CASAL DI PRINCIPE SGOMINATO RACKET DI!!! "RICICLAGGIO DELLA PIZZA"
CASERTA – La soffiata di un pentito, mesi di appostamenti nell’umido,
un pm sotto scorta e cimici piazzate nei funghi sott’olio: tanto è
servito agli inquirenti per stroncare un business camorristico che ha
dell’incredibile, e che denota la capacità del sistema mafioso, pur
fiaccato da arresti e pentimenti, di innovare, per farsi più sfuggente e
tranquillizzare gli investitori.
L’idea è stata di unire la crisi economica, che costringe molte
famiglie a saltare qualche pasto, col cibo più diffuso nella regione.
Sfruttando la rete di ristorazione locale, da tempo in mano al clan, i
Casalesi ordinavano il recupero di tutti gli avanzi di pizza che i più
abbienti lasciavano nel piatto, per poi ridistribuirli nelle piazze
dello spaccio. Uno spicchio al dettaglio costava 20 centesimi, un
assemblaggio di gusti diversi per formare mezza pizza veniva 1,40 euro.

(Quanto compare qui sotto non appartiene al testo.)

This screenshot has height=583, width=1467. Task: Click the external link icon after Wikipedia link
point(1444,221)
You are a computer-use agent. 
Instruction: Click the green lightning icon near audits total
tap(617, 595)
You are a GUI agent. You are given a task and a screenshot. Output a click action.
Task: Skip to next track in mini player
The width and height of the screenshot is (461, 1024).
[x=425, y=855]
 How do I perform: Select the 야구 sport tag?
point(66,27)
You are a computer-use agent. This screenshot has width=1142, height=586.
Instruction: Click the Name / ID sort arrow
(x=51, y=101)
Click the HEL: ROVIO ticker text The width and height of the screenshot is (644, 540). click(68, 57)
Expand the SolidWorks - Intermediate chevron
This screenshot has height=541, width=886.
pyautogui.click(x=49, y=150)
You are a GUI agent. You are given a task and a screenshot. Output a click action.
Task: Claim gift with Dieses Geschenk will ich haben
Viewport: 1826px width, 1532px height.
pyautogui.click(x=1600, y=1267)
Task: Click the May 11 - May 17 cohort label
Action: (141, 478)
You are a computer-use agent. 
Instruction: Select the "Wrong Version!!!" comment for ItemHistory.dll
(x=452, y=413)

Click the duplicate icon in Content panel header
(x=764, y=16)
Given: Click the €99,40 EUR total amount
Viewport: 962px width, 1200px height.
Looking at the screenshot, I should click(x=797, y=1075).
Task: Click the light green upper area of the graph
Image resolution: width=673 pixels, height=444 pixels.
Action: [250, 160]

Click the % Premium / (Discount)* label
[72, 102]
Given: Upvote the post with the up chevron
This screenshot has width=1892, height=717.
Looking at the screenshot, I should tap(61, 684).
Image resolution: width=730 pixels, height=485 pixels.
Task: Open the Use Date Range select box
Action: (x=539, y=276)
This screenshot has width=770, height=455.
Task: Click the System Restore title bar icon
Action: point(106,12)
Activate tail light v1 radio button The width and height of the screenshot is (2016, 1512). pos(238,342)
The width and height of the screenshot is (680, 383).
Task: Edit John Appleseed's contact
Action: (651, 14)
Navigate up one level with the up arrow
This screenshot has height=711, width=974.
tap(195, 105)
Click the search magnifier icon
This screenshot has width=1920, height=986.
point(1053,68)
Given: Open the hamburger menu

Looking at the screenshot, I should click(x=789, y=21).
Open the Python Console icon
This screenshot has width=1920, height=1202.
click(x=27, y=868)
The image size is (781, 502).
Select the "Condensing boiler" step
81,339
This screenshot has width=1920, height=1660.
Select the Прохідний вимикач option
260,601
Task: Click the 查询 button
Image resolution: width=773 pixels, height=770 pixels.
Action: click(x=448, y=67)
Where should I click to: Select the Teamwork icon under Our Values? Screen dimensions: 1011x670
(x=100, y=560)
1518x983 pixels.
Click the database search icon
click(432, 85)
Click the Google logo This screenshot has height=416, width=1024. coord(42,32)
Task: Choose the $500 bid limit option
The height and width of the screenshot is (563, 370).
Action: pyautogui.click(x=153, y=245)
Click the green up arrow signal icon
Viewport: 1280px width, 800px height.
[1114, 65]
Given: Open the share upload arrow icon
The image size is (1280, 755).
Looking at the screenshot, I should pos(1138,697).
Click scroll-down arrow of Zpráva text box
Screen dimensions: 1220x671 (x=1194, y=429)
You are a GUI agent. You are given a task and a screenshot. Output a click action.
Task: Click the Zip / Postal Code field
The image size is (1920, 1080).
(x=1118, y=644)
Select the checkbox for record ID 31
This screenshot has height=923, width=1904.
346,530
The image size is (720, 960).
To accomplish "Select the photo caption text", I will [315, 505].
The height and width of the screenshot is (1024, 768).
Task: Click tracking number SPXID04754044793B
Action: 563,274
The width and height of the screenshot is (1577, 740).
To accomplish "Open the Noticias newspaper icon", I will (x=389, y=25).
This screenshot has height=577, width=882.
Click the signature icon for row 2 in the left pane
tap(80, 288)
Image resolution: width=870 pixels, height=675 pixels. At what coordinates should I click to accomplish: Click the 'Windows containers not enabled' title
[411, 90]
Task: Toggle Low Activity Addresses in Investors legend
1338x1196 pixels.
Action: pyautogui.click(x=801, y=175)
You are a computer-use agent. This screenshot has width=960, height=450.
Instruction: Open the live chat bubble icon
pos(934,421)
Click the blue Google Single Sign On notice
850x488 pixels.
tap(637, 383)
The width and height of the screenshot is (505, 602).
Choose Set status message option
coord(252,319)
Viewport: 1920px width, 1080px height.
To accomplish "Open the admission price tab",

Se un aristocratico ordinava a domicilio, gli veniva offerto il servizio
di ritiro dell’umido ma, se si rivolgeva a pizzerie non affiliate, i
portapizze del clan intercettavano i rivali e li speronavano coi
motorini, per poi impadronirsi del carico e distribuirlo ai pusher. Una
speculazione sulla difficoltà di arrivare a fine mese che, in breve, ha
creato un esercito di tossici della pasta lievitata e un giro d’affari
di decine di milioni di euro. Anche di più, col cartone.
I resti delle pizze che non si riusciva a ‘ripulire’ venivano
occultati nel sottosuolo e ricoperti di rifiuti tossici per non destare
sospetti. Il tutto con gravissimi danni alla salute degli abitanti.
Donne incinte hanno bevuto dalle falde inquinate e decine di bambini
sono nati con voglie di capricciosa su tutto il corpo. Un contadino
impegnato ad arare è stato raggiunto alla carotide da uno spicchio di
rucola e grana schizzato dal terreno. Una coppia di coniugi, usciti di
buon mattino a raccogliere bossoli, è stata fagocitata da un misterioso
blob a bordi spessi.
Il sistema era interamente ideato e gestito dalla raffinatissima
mente criminale di Gennaro Keisemberg, cinquantenne cilentino di lontane
ascendenze austriache che, per terrorizzare i suoi nemici, scelse di
ribattezzarsi “Esposito” negli anni Settanta. La DIA lo bracca da
decenni, ma la sua figura è avvolta nella leggenda. Si dice che si
nasconda in un casolare in campagna, e che viva di mozzarella, spaghetti
con le cozze e cliché. Centinaia di arresti e la chiusura di decine di
locali sono il peggior colpo infertogli finora, nell’attesa che prima o
poi decida di pentirsi, o di candidarsi alle politiche.